For a music track, it can be stretched longer, louder, higher pitch (size, brightness, color ;p), and it should work fine seeing the expected error across it. If we feed a small hierarchy network the music track but flipped played backwards, it doesn't really look at it like that, it just puts each pixel into the bottom of the network hierarchy, then if the end of the song has expected brightnesses and locations and pitch it will light up parts of the node in the higher layer of the neural network (the start of that node, despite being at the end).

Does it make sense to you?

If you blur, stretch, brighten a stop sign, it is very different to a computer to match to a memory, but obviously it is really, little different, it matches lots, because relatively between each parts of it it is relatively expected to each other, the parts are relative, each is as off in error. When it comes to pattern finding, you start at exact matches (only I know this, others don't...), it roots all other pattern matching. For example if you see "cat ran, cat ran, cat ran, cat sleeps" and given the prompt cat>?, it predicts the frequency is probably 75% likely, sleep 25% likely next word predicted. And if we want to do better we can recognize translation ex. dog ran, sleep etc as much, so cat-dog, and so maybe cat barks, dog meows, they are extremely close words. And look at this rarer pattern problem "hat man scarf, book building library, he frog she, wind dine blown, truck rat ?" it is vehicle that comes next, every 1st and 3rd is similar, so we match each 3 to each other then to the last triplet and see the 1st and 3rd should also be a translate.....lots of translate matching here lol!!!! When it comes to images, the pixel may be brighter, so it isn't exactly exact text matching, but it still starts at exact matches as evidence for anything further, pixel a is bit brighter than pixel b. It's rooted at something. Exact match. So back to image distortions, there is lots of relativeness in them, there is really not so much distortion, clearly a stop sign, this uses pattern matching to reach the activation / conclusion. It's very simple. But the AI field is not showing how simple it is, and I think that's where they really lack, and withholds better understanding.

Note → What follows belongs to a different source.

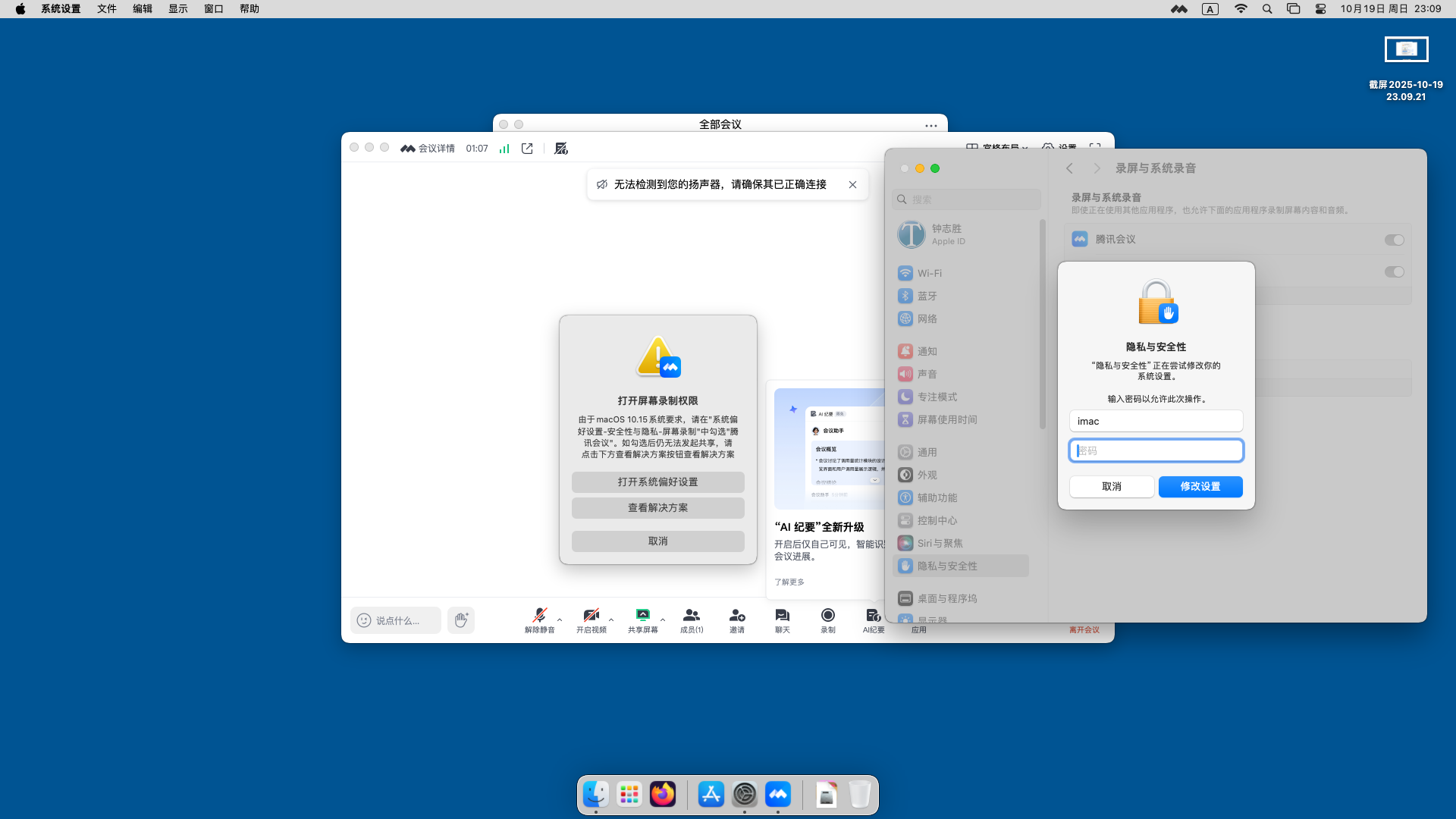
Task: Toggle the second app recording switch
Action: point(1394,272)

I'm going to try to code it in the coming months, but first am busy on finishing the guide to AGI to a more stable version, so it may have to wait a bit to get worked on...... but thought I'd share with you some of the idea ahead of time as it is very interesting / simple and something the AI field can't even do as well, they need many examples of a stop sign and still fail over silly small 1 pixel attacks.

When I ask myself why is it still a stop sign image, I start at the pixels we start with, and then know we will do worse it missing some parts of the stop sign, and I look at the difference in brightness, location arrangement of parts of parts in a hierarchy network, color too, then from there what next can we do ?, the relative error difference "how similar is the error" in brightness, etc. So although there is error/missing parts during matching a stop sign, we can also *relieve the error lots by seeing the pattern across errors. When you stretch an image object, it adds lots of error (though not tons, else we wouldn't easily recognize it), but it can be resolved by my trick by seeing the pattern of error across the object.

Do note there is other pattern helpers for prediction ex. every image I showed you for the past hour is a cloud, so the next image is probably a cloud even if not looks like a cloud, however, this is if have a history, if no history, you rely on the image alone. And the reward system simply weights prediction to loved words/ images, it is not telling you what really is in an image.